Wheat production has many benefits

For food, NZ mostly produces milk products, meat, and fruit (all mainly for export markets). Whereas much NZ bread is made from wheat sourced from Australia. In part this is because it is cheaper to transport grain in bulk from Australia to Auckland than it is from the South Island to other locations in NZ where flour is produced.  

NZ wheat production in 2021 was 43,500 hectares. Processing capacity appears to exceed this given the milling of Australian grains locally. Only one flour producer (Farmers Mill in South Canterbury) sources grain entirely from NZ farms, which is about commercial objectives of allowing manufacturers and bakers to pass on the promise to their customers of baking from 100% NZ grown wheat for a 100% NZ made product.

Economies of scale mean that a handful of foreign owned flour mills in NZ process most of the wheat, yet as recently as the 1980s NZ was self-sufficient in wheat production and operated 30 or 40 mills.

In a no-trade scenario NZ might need to return to increased grain production to allow for a flexible diet.

Additionally, in a world where there appears to be a trend towards deglobalisation and towards regionalism, more countries might have to start scaling up their own wheat production. Expanding the amount of wheat cropping now would provide a suite of resilience benefits across a range of trends and risks.

Benefits of wheat production:

  • Greater food security in a world where supply chains are vulnerable.
  • Greater food security in a deglobalised and regionalised world.
  • Greater food security in a catastrophe situation (eg, nuclear war), if global trade collapses abruptly.
  • Greater food security if another abrupt sunlight reducing catastrophe occurs, such as volcanic winter, or asteroid/comet impact winter.
  • Substitution of animal food sources with high greenhouse gas emissions for grain production with lower emissions.
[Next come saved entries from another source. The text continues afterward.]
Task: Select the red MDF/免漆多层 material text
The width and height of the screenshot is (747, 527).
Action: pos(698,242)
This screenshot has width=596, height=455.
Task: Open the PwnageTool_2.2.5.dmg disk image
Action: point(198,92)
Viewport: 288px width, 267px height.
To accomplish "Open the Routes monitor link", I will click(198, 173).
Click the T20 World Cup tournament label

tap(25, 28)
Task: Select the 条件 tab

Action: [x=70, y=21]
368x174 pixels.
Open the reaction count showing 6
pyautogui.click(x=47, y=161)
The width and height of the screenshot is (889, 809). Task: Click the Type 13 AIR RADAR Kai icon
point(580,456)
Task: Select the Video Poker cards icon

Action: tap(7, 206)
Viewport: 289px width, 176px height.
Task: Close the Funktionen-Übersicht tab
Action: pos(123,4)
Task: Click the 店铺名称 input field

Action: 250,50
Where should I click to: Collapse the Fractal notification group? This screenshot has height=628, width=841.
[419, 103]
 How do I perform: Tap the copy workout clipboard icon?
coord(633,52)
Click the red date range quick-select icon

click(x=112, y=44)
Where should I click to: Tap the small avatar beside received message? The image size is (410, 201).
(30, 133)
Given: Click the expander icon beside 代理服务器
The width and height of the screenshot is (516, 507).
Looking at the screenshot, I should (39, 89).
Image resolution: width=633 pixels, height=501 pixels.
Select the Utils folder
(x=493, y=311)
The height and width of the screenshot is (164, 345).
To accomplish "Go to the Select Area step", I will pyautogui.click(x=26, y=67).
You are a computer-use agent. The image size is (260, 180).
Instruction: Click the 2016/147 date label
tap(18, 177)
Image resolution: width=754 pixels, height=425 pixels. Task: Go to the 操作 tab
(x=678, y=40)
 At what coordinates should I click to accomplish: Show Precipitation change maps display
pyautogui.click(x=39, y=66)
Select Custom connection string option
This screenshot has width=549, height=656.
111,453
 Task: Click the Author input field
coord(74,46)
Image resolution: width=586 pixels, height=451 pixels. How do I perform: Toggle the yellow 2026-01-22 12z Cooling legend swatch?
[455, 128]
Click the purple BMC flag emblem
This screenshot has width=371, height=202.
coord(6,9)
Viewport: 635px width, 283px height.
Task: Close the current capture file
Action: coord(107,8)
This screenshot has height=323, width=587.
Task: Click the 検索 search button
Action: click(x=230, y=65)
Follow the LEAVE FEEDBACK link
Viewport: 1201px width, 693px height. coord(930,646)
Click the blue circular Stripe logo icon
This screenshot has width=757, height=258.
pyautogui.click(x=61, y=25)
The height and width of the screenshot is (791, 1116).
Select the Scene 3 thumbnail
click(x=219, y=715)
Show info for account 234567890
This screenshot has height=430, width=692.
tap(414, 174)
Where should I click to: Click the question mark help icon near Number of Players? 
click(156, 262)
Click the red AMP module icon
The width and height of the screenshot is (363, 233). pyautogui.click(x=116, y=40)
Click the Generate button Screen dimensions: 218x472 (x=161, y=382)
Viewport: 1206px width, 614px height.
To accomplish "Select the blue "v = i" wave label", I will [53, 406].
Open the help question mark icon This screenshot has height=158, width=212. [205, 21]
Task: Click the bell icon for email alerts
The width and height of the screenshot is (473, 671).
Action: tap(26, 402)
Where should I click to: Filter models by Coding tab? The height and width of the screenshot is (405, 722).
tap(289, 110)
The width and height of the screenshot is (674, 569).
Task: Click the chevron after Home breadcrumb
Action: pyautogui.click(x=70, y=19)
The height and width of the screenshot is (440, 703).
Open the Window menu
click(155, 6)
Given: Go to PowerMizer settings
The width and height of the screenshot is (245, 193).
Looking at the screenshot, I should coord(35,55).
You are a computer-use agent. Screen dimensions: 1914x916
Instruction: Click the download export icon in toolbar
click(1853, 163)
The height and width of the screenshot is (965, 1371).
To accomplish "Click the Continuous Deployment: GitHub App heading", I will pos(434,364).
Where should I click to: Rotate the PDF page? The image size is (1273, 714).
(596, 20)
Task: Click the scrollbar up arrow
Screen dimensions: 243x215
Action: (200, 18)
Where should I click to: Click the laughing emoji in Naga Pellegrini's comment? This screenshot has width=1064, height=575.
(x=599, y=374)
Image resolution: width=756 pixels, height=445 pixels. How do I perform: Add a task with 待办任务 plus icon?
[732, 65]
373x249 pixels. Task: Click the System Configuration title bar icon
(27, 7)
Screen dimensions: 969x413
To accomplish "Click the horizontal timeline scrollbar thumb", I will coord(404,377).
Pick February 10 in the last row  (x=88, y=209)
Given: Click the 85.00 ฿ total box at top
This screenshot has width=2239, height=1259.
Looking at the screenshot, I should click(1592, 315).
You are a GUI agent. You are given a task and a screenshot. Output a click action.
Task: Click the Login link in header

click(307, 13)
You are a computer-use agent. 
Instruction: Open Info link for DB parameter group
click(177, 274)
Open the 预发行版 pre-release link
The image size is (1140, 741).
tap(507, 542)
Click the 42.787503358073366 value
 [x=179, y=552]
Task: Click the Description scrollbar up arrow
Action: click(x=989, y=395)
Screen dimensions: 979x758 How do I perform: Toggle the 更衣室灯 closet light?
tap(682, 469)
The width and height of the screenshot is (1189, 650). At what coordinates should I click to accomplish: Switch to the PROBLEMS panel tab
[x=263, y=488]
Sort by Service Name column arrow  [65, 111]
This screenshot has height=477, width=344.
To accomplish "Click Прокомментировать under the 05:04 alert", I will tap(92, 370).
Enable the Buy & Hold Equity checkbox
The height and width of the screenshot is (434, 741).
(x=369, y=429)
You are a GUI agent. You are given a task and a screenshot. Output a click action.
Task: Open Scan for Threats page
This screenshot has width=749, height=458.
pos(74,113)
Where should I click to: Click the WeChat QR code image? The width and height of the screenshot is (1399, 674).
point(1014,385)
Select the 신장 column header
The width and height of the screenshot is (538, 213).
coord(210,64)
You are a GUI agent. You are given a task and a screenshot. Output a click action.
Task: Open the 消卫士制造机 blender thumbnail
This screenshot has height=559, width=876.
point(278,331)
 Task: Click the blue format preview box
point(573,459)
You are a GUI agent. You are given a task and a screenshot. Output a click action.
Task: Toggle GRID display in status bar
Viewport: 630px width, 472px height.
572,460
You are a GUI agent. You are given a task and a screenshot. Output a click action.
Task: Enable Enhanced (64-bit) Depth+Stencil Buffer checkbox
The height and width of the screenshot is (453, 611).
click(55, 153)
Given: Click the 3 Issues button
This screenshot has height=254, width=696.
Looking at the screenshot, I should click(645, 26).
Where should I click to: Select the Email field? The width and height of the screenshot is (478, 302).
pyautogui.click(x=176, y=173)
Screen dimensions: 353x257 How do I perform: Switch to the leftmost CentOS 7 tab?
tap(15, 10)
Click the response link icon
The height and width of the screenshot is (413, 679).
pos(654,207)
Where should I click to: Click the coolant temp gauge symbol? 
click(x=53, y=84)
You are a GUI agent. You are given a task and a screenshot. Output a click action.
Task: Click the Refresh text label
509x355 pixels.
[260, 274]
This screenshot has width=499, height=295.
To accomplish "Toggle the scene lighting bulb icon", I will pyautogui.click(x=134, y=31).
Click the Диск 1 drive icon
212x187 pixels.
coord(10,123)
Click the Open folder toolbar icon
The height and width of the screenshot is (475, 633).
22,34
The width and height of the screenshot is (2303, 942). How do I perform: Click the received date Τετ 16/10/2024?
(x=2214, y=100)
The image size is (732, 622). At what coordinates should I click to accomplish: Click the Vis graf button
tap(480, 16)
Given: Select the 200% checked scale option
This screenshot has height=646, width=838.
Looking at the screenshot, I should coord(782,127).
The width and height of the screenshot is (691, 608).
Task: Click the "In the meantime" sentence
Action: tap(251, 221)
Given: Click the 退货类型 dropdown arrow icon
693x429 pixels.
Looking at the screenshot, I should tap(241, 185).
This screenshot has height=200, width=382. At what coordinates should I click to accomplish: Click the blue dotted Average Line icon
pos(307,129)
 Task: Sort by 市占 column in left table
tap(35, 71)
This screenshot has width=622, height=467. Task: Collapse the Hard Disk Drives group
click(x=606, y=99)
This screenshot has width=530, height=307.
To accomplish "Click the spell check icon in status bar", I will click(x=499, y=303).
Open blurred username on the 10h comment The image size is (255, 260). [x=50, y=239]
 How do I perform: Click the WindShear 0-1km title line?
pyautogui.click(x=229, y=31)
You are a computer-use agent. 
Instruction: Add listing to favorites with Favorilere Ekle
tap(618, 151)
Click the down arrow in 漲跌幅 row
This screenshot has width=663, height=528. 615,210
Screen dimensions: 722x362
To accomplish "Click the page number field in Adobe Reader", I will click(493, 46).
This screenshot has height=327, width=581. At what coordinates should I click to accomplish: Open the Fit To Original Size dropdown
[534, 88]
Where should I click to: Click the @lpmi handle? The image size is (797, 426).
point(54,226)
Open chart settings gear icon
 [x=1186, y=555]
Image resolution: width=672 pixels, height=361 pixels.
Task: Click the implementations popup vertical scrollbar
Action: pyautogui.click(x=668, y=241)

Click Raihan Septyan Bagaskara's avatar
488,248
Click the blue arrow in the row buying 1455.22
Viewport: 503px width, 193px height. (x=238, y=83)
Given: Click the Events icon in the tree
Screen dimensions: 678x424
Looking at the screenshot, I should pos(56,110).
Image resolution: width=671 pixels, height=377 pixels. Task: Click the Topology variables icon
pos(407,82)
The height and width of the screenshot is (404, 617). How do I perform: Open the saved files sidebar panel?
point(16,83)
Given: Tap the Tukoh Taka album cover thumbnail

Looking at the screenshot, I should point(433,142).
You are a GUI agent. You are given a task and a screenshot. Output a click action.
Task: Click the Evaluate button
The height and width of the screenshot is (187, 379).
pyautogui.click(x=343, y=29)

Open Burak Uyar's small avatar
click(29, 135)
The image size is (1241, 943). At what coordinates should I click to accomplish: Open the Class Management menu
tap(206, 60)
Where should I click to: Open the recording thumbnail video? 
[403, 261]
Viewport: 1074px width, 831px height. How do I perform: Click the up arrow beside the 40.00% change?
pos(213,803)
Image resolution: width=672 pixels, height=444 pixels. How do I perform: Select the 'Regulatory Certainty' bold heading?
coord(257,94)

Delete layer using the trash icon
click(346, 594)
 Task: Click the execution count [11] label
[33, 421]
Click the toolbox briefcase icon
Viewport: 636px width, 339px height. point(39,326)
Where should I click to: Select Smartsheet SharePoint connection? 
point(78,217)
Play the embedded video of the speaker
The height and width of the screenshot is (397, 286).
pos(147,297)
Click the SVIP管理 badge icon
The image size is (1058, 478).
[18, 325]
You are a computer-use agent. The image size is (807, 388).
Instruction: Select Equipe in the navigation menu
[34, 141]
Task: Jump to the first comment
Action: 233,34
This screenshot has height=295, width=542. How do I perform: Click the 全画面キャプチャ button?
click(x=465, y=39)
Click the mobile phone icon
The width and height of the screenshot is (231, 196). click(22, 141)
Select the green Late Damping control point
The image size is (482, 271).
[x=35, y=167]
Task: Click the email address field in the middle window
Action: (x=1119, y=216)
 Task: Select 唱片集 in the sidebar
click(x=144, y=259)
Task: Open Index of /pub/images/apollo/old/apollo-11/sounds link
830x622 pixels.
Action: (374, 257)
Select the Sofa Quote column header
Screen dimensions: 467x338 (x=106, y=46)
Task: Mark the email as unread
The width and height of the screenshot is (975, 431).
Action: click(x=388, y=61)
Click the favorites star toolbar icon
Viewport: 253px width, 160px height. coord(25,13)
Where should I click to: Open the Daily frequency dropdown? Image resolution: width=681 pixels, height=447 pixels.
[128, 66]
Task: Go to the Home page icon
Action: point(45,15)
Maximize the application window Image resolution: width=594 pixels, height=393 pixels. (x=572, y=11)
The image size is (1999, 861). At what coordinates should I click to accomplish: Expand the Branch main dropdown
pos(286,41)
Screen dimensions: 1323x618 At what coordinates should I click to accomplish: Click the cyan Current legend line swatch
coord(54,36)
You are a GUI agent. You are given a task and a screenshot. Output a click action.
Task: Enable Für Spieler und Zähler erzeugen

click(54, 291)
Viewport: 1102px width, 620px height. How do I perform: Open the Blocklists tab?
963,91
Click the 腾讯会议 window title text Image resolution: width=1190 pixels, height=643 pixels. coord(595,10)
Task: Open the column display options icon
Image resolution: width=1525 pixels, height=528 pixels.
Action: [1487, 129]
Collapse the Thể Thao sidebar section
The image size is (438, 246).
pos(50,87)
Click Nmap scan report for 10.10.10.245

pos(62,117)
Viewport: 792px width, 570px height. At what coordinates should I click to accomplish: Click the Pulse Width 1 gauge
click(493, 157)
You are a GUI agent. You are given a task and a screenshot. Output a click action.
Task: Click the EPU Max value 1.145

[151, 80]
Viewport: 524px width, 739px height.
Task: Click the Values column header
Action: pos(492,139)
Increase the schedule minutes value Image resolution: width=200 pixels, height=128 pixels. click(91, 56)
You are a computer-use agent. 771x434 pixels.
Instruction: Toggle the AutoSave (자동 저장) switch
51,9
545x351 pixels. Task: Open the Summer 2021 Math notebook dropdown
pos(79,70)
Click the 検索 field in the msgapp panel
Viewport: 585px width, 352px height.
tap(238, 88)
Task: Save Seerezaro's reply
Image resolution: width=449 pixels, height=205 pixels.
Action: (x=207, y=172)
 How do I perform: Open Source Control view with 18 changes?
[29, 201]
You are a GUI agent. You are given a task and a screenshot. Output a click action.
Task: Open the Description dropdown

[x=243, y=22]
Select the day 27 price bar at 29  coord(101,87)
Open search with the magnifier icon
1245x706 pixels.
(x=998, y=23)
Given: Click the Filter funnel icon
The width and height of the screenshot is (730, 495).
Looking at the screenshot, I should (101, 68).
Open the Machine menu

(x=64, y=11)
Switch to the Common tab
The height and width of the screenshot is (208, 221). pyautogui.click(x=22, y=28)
Wheat also has the advantages of not requiring refrigeration, being relatively energy dense (which reduces food transportation costs), and excess can be fed to livestock (eg, chickens for egg production).

However, more work is needed to understand the yield of wheat (and other frost resistant crops) in various regions under nuclear winter conditions, and the impact that the absence of imported agrichemicals (including fertiliser, herbicides, pesticides, and fungicides) would have. This analysis will be important as there are virtually no agrichemical facilities left in NZ (just an ammonia-urea plant that makes fertiliser).

The greater the impact of nuclear winter, and the more constrained the supply of agrichemicals, the more land is needed to feed everyone and the greater the consumption of precious liquid fuels.

Next Steps

To enhance resilience, NZ should conduct locally-specific climate modelling for nuclear winter scenarios, incentivise frost-resistant crop production in normal times, and analyse the feasibility of a local frost resistant crop seed stockpile.

Vulnerabilities of agriculture to disruptions in infrastructure and critical inputs must be identified and addressed.

Further analysis, exploring crops under catastrophe conditions (eg, extreme climates and a lack of agrichemicals), is essential and coordination and collaboration through a non-partisan government centre for mitigating extreme risks could ensure comprehensive planning.


At current production levels, frost resistant food crops could not feed all NZ citizens following a nuclear war and nuclear winter that substantially increased the frost period.

However, this problem could be overcome by increased pre-war production of frost-resistant crops and/or post-war scalability; growing enough frost sensitive crops (ie, in greenhouses or the warmest parts of the country); and/or ensuring continuing production of food derived from livestock fed on frost resistant grasses.

A close analysis of the liquid fuel, agrichemical and seed stock requirements of achieving this is needed.

The NZ Government should conduct a detailed pre-catastrophe analysis on how these issues are optimally addressed. A cooperative non-partisan approach can ensure food security throughout even the worst scenarios. NZ needs a national food security strategy.